# Exercise passage
Assuming a power of, say, 3 the query would then look something like
SELECT [LastName]
FROM [LastNames] as LN
WHERE LN.[Rank]
= 88799 - ROUND(POWER(POWER(88799.0, 3) * RAND(), 1.0/3), 0)
Which is the query from the question except for the last line.
Re-Edit:
In looking at the actual distribution, as apparent in the Census data, the curve is extremely steep and would require a very big power coefficient, which in turn would cause overflows and/or extreme rounding errors in the naive formula shown above.
A more sensible approach may be to operate in several tiers i.e. to perform an equal number of draws in each of the, say, three thirds (or four quarters or...) of the cumulative distribution; within each of these parts list, we would draw using a power law function, possibly with the same coeficient, but with different ranges.
For example
Assuming thirds, the list divides as follow:
First third = 425 names, from Smith to Alvarado
Second third = 6,277 names, from to Gainer
Last third = 82,097 names, from Frisby to the end
If we were to need, say, 1,000 names, we'd draw 334 from the top third of the list, 333 from the second third and 333 from the last third.
For each of the thirds we'd use a similar formula, maybe with a bigger power coeficient for the first third (were were are really interested in favoring the earlier names in the list, and also where the relative frequencies are more statistically relevant). The three selection queries could look like the following:
-- Random Drawing of a single Name in top third
-- Power Coef = 12
SELECT [LastName]
FROM [LastNames] as LN
WHERE LN.[Rank]
= 425 - ROUND(POWER(POWER(425.0, 12) * RAND(), 1.0/12), 0)
-- Second third; Power Coef = 7
...
WHERE LN.[Rank]
= (425 + 6277) - ROUND(POWER(POWER(6277.0, 7) * RAND(), 1.0/7), 0)
-- Bottom third; Power Coef = 4
...
WHERE LN.[Rank]
= (425 + 6277 + 82097) - ROUND(POWER(POWER(82097.0, 4) * RAND(), 1.0/4), 0)
Instead of storing the pdf as rank, store the CDF (the sum of all frequencies until that name, starting from Aldekirk).
Then modify your select to retrieve the first LN with rank greater than your formula result.

# Exercise requirements
In the passage on randomly drawing last names, how many of 1,000 names would be drawn from the top third of the list? The material is not needed for this work.

# Data under study
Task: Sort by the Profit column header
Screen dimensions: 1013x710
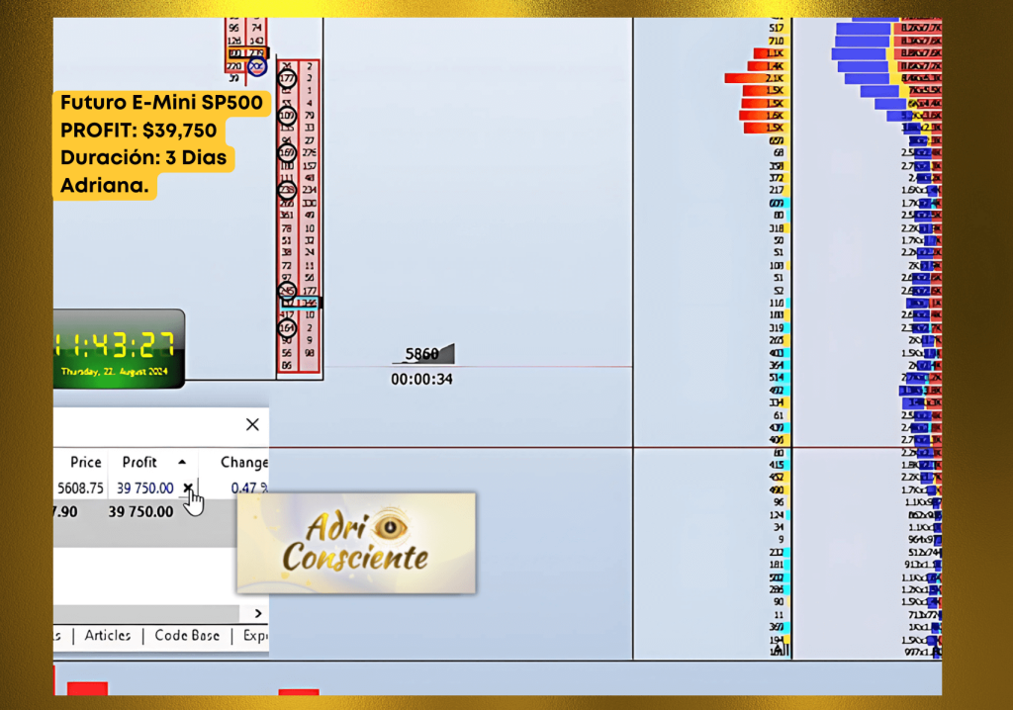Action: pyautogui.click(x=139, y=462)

==

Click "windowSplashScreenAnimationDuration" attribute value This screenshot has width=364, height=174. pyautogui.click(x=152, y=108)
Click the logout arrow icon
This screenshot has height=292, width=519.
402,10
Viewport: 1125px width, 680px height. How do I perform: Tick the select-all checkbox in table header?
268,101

# Output below
334 names.